DO THIS: Pick out every line below that contains the string "with", matching case exactly, and copy each one.

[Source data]
------
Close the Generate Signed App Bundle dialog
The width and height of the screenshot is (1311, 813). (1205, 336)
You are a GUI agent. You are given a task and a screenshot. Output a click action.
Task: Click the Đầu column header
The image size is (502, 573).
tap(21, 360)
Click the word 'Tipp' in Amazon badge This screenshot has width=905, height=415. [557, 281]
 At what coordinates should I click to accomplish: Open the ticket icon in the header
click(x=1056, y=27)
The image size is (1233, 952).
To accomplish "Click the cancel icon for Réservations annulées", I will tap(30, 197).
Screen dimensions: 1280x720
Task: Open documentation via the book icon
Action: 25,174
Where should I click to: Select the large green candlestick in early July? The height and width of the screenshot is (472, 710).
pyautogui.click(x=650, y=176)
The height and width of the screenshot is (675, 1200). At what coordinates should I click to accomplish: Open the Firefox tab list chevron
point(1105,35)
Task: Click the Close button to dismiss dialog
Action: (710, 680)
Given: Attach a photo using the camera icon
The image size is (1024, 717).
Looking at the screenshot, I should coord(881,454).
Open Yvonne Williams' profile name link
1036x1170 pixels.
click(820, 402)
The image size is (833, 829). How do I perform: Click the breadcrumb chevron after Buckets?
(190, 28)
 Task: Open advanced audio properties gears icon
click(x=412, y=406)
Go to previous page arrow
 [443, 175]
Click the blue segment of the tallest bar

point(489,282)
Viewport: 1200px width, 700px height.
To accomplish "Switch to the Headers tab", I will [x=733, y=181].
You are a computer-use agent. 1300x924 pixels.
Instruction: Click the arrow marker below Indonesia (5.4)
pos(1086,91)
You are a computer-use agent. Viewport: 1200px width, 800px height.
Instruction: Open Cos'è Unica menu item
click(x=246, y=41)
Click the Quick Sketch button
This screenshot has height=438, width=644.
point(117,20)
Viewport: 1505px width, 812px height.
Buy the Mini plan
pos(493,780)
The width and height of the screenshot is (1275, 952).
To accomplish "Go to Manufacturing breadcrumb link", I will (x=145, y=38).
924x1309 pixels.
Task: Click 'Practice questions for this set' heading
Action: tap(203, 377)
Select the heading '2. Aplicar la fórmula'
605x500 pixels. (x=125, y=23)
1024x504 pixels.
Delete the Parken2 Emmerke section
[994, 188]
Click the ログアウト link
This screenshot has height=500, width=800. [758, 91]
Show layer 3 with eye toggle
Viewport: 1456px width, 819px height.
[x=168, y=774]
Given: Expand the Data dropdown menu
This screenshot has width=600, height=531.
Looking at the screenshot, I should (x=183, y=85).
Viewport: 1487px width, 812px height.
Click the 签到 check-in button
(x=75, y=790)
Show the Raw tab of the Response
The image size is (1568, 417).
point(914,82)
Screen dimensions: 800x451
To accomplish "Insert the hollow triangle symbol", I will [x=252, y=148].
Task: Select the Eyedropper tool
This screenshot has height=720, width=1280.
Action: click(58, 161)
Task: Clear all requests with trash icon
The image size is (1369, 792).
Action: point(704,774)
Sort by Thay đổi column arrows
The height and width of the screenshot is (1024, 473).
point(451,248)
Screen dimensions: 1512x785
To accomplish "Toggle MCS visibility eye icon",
------
SOLUTION:
Show layer 3 with eye toggle
Task: Clear all requests with trash icon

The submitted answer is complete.